Applied research at the intersection of behavioral science, insider threat, and AI-driven security systems. WeanTech is the primary research vehicle.

Primary focus

Insider Threat: Behavioral Escalation & Moral Disengagement

Most insider threat programs focus on detection — catching someone in the act or after the fact. My research focus is earlier in the timeline: the psychological escalation patterns that precede a policy violation becoming an incident.

The theoretical grounding draws from Bandura's moral disengagement framework (how people rationalize harmful actions by neutralizing their own ethical constraints) and Agnew's General Strain Theory (how accumulated stressors translate into deviant behavior). Applied together, they provide a model for identifying behavioral precursors — not just indicators of compromise, but indicators of escalating rationalization.

The dissertation design is qualitative and mixed-methods, oriented toward understanding the lived experience of insiders before detection — not just their observable artifacts.

Forensic Cyberpsychology Moral Disengagement Theory General Strain Theory Insider Threat Mixed Methods Research
Theoretical frameworks

Bandura: Moral Disengagement

Bandura's model describes the cognitive mechanisms through which individuals disengage their own moral standards to enable harmful behavior — rationalization, displacement of responsibility, dehumanization of victims, and distortion of consequences.

In insider threat contexts, these mechanisms don't appear suddenly. They accumulate. The research question is whether behavioral signals of disengagement are detectable before the incident, and whether organizations can respond to those signals without triggering the very escalation they're trying to prevent.

Theoretical frameworks

Agnew: General Strain Theory

Agnew's General Strain Theory identifies the role of strain — blocked goals, negative stimuli, loss of valued assets — in producing negative emotional states that increase the likelihood of deviant coping behavior.

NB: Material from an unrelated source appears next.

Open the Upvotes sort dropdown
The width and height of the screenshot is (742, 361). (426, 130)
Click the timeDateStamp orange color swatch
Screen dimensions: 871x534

Applied to the insider threat problem: organizational strain (failed promotion, role conflict, perceived injustice) is often visible in the record before an incident. The question is whether security programs are looking at the right signals, or whether they're optimized for detection after behavioral escalation has already reached the critical threshold.

Applied research

OctopusONN: Adaptive Neural Architecture

Parallel research track: developing OctopusONN, a biologically-inspired neural architecture modeled on the distributed nervous system of the octopus. Semi-autonomous modules using Closed-form Continuous-time (CfC) cells coordinate via event-driven signaling — designed for environments where centralized analysis is too slow or too fragile.

The security application: adaptive threat characterization under concept drift, where the threat landscape shifts faster than traditional models can be retrained.

CfC Cells Federated Learning Adaptive Systems
Doctoral program

PhD — Forensic Cyberpsychology

Currently pursuing a PhD in Forensic Cyberpsychology, grounding the applied research work in a formal academic framework. The program focus is the psychological dimension of cyber incidents — not just the technical forensics, but the behavioral and motivational architecture of the humans involved.

WeanTech serves as the applied research vehicle throughout the program, maintaining continuity between academic inquiry and operational implementation.

Methodology

Research design notes

The dissertation work uses a qualitative and mixed-methods design — deliberate, given the subject matter. Behavioral escalation before an insider incident is not well-captured by quantitative indicators alone. The phenomenological dimension matters.

Data sources under consideration include interview-based research with security practitioners, organizational case analysis, and behavioral signal modeling against known incident timelines.